Jeremy Bentham ne fait pas de distinction entre plaisir et bonheur. Il refuse d’établir une hiérarchie. Sa doctrine tend néanmoins vers l’ascèse. Il juge que l’approbation de soi est le plus grand des plaisirs. Il procède donc avec prudence et modération, délaissant les plaisirs immédiats, et délaissant le plaisir des sens, pour la recherche du bonheur dans le travail. Peut-être s’agissait-il d’une question de tempérament plus que de doctrine ; il n’empêche que la moralité des hommes qui se rattachent à cette doctrine ne fut pas moins stricte que celle de leurs adversaires.

Ainsi que je l’ai signalé, ces quelques lignes sur Jeremy Bentham et sa doctrine prennent appui sur l’étude de Bertrand Russell, « « Freedom versus Organization 1814-1914 », sous-titré « The pattern of political changes in 19th century european history ». Un mot sur cette étude. L’auteur se propose de déterminer les principales causes des transformations politiques au cours de la période 1814-1914, des causes qui selon lui ont été : Technique économique / Théorique politique / Individus marquants.

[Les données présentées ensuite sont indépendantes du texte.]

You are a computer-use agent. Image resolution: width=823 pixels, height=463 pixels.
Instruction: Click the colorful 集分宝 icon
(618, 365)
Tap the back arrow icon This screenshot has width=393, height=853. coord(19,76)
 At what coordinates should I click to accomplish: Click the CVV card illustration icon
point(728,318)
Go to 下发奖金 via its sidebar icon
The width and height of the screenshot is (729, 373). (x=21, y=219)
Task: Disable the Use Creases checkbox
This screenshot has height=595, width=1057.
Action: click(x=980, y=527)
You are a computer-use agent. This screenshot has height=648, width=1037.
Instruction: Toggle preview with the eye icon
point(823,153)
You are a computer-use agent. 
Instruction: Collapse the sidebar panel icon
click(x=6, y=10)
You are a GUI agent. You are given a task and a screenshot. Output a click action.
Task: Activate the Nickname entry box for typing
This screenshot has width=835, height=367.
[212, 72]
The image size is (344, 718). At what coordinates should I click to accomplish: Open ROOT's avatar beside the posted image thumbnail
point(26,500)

Aucune de ces causes ne peuvent être ignorées en tant que telles. Par ailleurs, elles influent diversement les unes sur les autres. Le rôle joué dans l’histoire par les individus a certes été surestimé par certains, Thomas Carlyle notamment, minimisé par d’autres, notamment par ceux qui pensent avoir découvert les lois du changement sociologique. Ainsi, nous dit Bertrand Russell à titre d’exemple : je ne crois pas que si Bismarck était mort enfant, l’histoire de l’Europe eût été ce qu’elle a été. A tous ces facteurs, s’ajoute ce que nous désignons comme étant le hasard, soit de menus faits qui ont eu sans raisons apparentes des conséquences importantes. Ainsi la Grande Guerre fut rendue probable, mais non inévitable, par des causes massives ; toutefois, jusqu’au dernier moment, elle aurait pu être différée par des événements a priori de peu d’importance ; et si elle avait été différée, les forces tendant vers la paix auraient peut-être pris le dessus. L’histoire n’est pas une science ; et elle ne peut l’être ou, plus exactement, en avoir l’apparence que moyennant falsifications et omissions. Et si on peut présenter les effets des grandes causes sans trop de simplifications, il ne faut jamais perdre de vue que d’autres causes ont également agi. Cette étude de Bertrand Russell se propose d’étudier l’opposition et l’interaction des causes principales des transformations au XIXe siècle, soit : la foi en la Liberté et la nécessité d’une Organisation procédant de la technique industrielle et scientifique.